What to work on
A word-for-word copy is needed of the line containing "You are a GUI" and every line after it through the end of the records below, leaving out all pictures.

Exercise data
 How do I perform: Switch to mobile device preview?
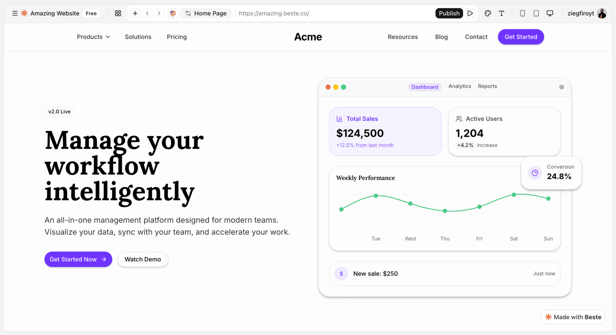[x=522, y=13]
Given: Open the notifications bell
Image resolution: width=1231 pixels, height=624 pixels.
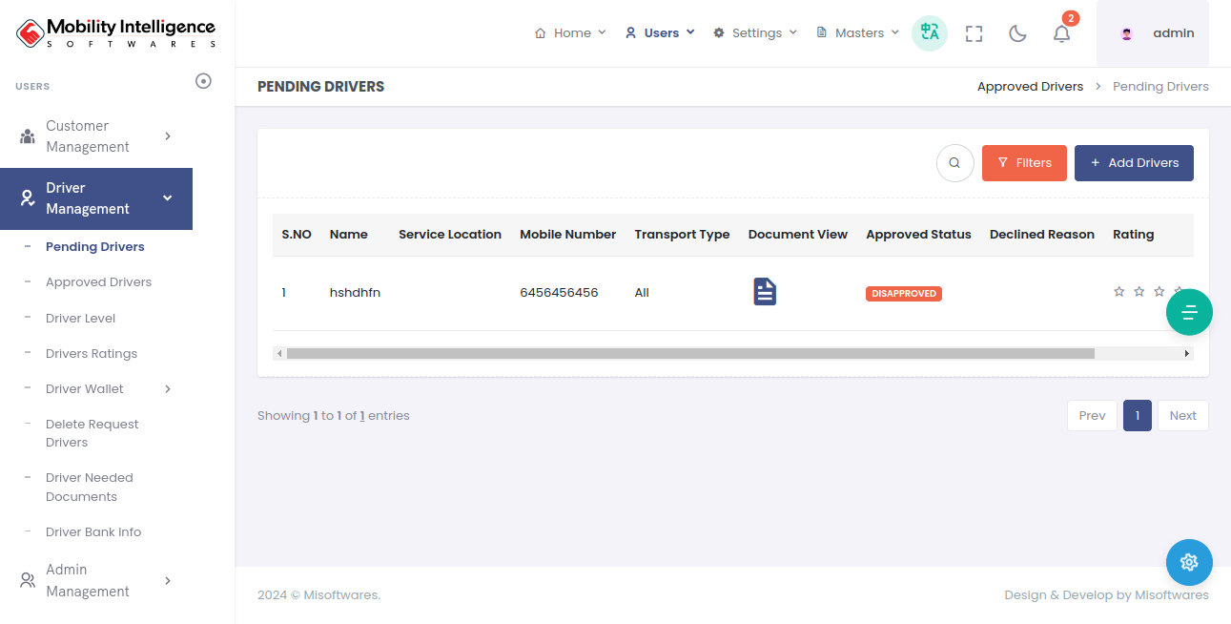Looking at the screenshot, I should coord(1061,33).
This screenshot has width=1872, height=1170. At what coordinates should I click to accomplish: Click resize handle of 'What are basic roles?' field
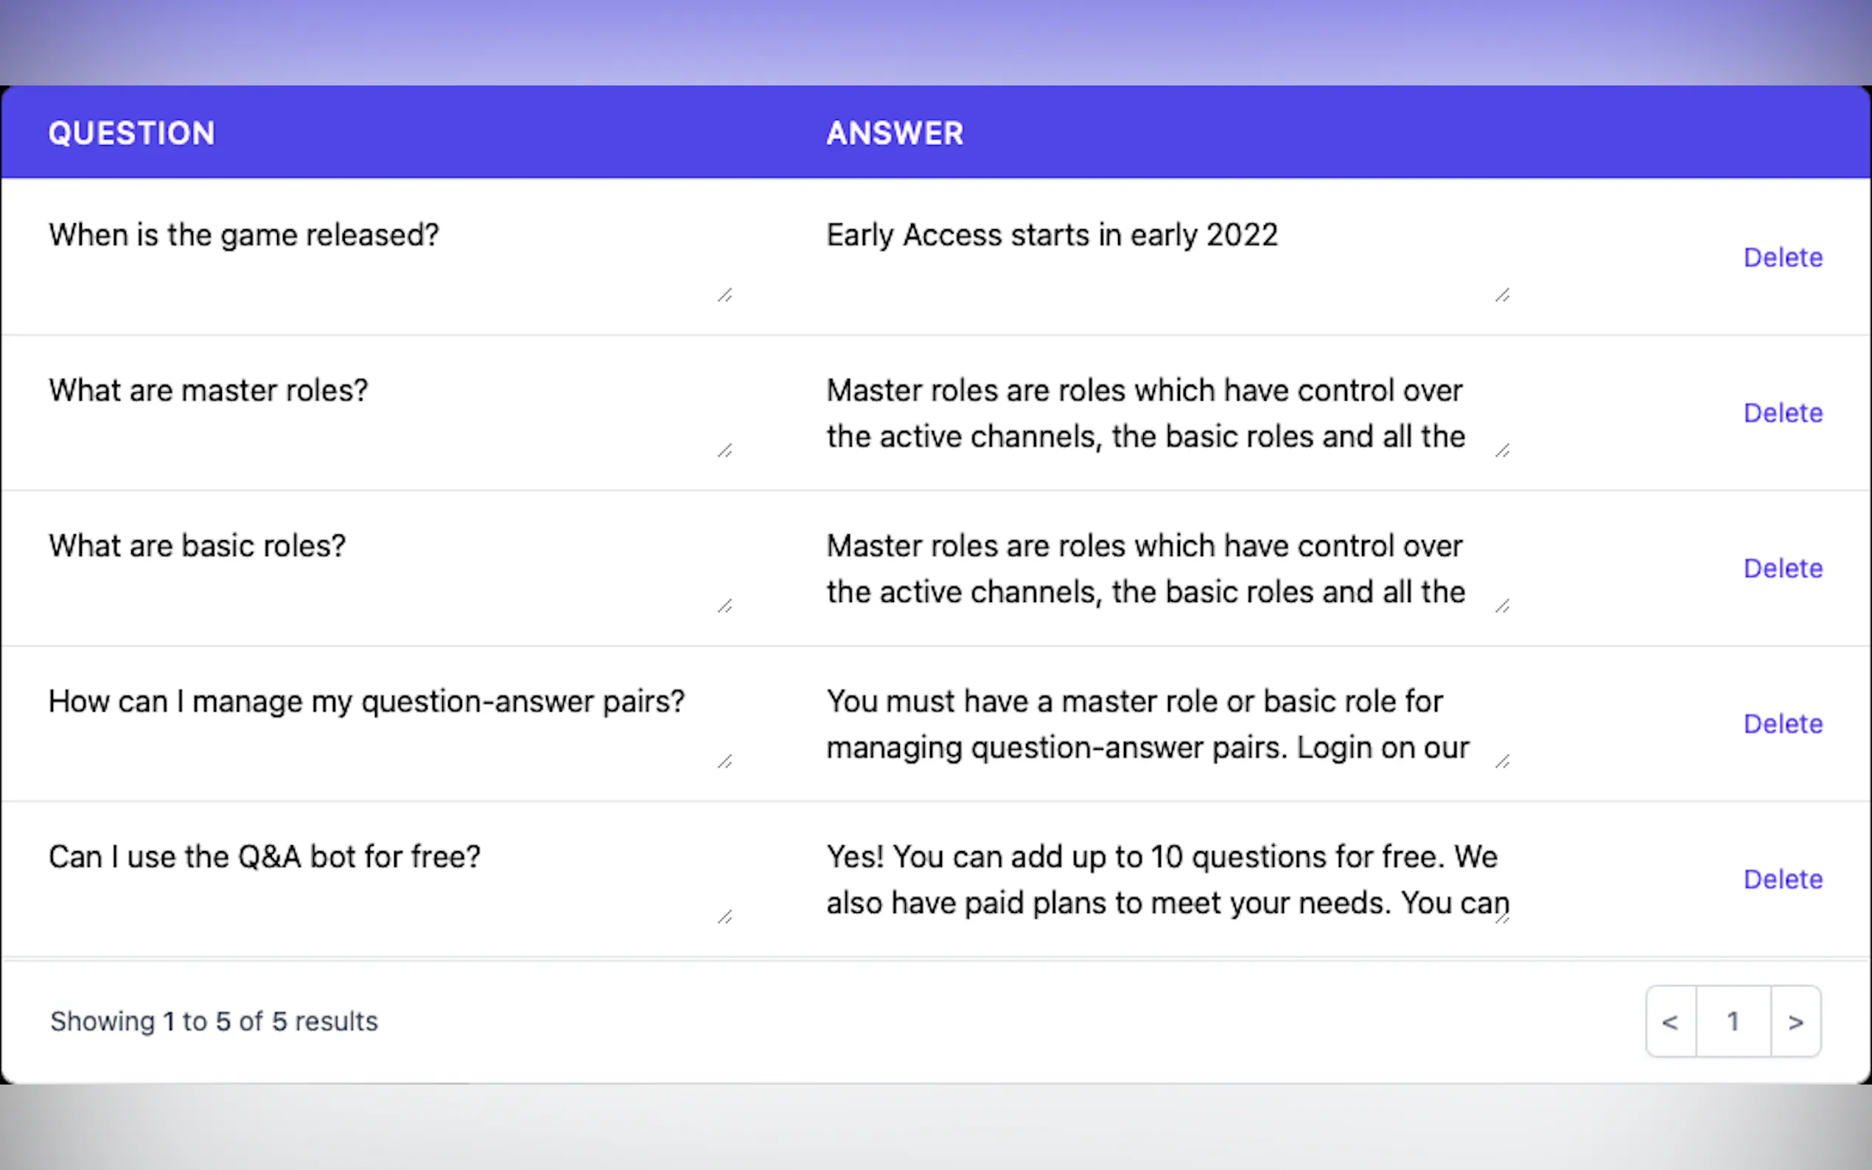(x=725, y=606)
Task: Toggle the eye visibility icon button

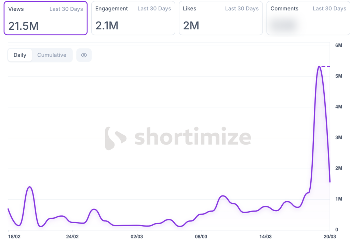Action: [x=84, y=55]
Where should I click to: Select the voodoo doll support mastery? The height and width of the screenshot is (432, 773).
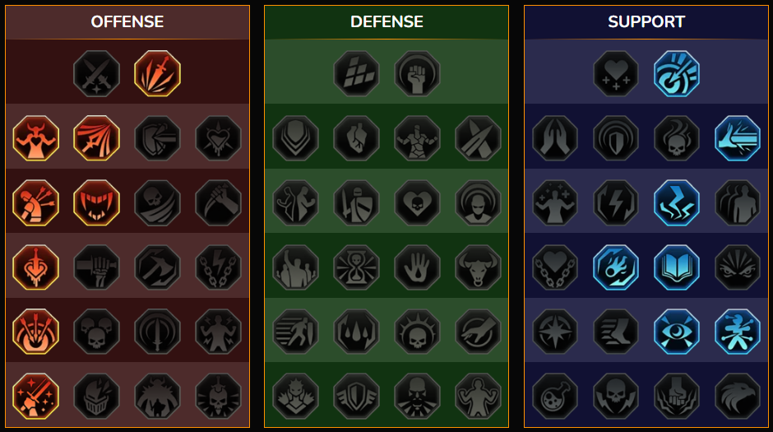click(x=738, y=332)
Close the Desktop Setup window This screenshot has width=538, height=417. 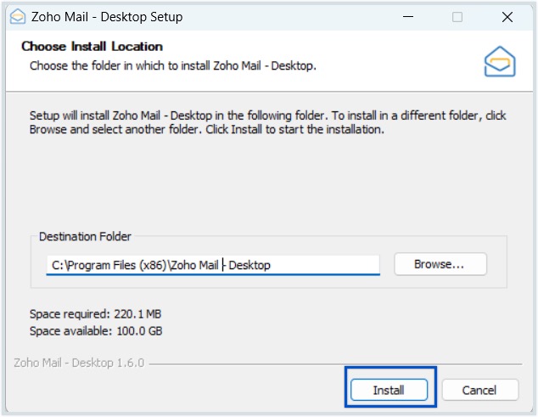[507, 17]
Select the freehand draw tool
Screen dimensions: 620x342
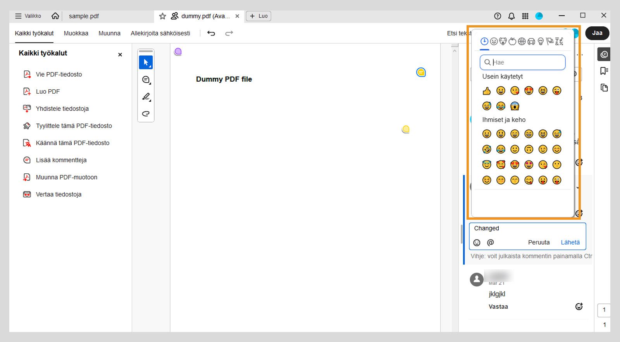pos(146,113)
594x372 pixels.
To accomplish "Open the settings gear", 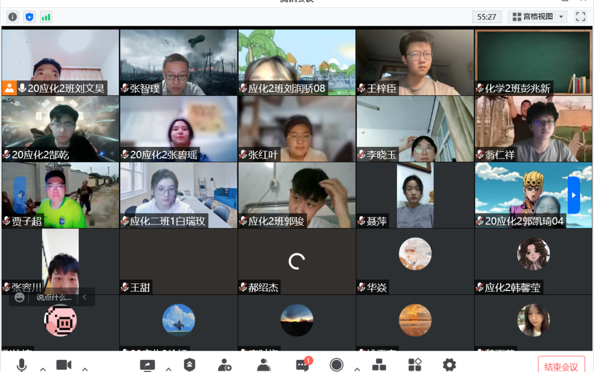I will point(449,365).
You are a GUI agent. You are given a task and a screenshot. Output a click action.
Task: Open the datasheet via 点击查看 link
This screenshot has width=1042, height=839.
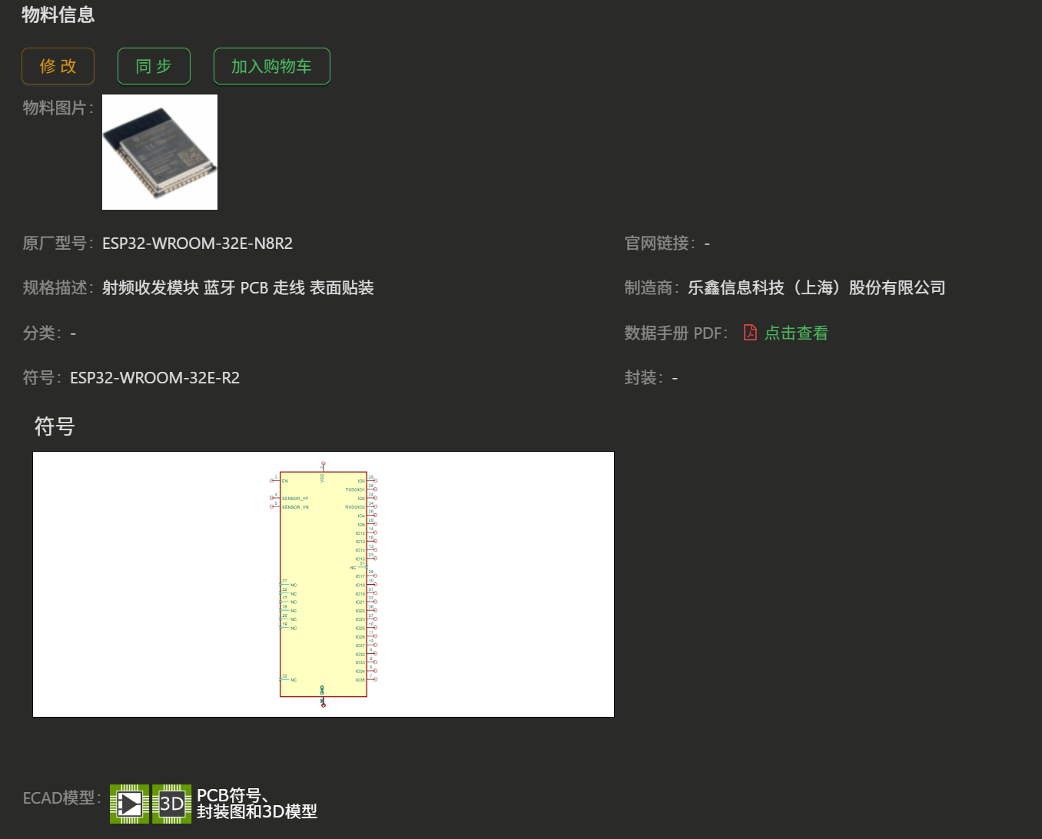coord(796,333)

Solution to this problem
You are a GUI agent. You are given a task and a screenshot. Output a click action.
Task: Open the datasheet via 点击查看 link
This screenshot has width=1042, height=839.
coord(796,333)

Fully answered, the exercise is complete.